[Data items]
- Opening Delimiter -
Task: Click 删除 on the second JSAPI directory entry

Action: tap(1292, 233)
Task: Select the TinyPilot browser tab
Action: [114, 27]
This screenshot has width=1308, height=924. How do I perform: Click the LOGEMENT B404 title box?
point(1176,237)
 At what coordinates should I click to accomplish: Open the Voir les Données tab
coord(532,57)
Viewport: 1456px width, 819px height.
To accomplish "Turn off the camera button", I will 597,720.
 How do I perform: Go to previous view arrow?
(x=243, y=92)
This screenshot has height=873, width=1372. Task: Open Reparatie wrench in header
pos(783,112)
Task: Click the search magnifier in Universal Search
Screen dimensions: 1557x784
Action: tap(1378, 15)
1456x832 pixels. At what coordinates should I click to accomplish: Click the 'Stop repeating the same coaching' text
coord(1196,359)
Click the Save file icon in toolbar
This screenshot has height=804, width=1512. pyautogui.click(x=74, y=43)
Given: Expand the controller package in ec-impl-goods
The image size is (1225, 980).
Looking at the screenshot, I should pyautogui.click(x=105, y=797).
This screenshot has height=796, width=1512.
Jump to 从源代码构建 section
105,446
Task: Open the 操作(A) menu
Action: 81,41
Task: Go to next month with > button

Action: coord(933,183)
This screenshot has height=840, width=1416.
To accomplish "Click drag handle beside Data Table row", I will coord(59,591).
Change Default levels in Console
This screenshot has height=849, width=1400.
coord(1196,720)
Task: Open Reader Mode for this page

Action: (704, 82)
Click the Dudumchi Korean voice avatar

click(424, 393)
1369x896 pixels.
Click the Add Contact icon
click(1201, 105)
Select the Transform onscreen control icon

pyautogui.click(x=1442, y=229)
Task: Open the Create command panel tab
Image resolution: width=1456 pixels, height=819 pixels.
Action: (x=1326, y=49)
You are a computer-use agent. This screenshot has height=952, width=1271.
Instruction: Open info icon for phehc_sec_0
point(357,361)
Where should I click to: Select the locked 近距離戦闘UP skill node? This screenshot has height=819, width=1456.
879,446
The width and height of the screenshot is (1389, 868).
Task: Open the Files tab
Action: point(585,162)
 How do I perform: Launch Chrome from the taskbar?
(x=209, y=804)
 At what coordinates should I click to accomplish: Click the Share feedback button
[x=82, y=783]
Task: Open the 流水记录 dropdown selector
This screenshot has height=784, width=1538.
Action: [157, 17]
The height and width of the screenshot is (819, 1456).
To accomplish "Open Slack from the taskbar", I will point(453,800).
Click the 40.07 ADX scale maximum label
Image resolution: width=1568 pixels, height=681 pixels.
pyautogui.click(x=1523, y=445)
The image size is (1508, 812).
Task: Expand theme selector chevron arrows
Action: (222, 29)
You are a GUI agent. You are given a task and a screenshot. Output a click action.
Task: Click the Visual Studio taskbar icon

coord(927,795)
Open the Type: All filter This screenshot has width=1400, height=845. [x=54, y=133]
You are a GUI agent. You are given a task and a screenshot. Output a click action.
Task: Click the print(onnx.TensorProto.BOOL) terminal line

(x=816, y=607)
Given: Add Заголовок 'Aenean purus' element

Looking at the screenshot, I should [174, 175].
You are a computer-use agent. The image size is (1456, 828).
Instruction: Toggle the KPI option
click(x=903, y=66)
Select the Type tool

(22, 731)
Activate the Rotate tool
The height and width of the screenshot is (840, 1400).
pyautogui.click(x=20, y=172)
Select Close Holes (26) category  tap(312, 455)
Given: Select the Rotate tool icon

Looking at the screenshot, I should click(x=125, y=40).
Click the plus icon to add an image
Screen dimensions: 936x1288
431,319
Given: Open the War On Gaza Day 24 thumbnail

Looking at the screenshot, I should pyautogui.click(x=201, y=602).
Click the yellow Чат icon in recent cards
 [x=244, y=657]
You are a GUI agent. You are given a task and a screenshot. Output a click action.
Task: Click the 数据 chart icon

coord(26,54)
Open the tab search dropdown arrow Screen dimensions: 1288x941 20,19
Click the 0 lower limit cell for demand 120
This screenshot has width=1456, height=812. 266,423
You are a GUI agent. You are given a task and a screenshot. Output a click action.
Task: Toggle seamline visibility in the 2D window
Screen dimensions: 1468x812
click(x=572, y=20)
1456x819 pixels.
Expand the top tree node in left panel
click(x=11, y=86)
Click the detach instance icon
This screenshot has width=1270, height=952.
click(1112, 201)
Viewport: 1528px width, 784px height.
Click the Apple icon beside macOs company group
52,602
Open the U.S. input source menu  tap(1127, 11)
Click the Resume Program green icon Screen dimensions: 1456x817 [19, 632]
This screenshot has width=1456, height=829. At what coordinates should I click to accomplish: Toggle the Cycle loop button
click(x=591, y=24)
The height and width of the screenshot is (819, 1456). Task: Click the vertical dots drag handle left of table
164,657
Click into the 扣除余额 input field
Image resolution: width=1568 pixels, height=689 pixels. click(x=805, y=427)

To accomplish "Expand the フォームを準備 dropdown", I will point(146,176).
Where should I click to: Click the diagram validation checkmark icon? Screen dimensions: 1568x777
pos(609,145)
- Closing Delimiter -
#### EXERCISE INSTRUCTIONS
If a line of the records above contains the word "search", count it; give only the total.

#### ANSWER TO THE PROBLEM
2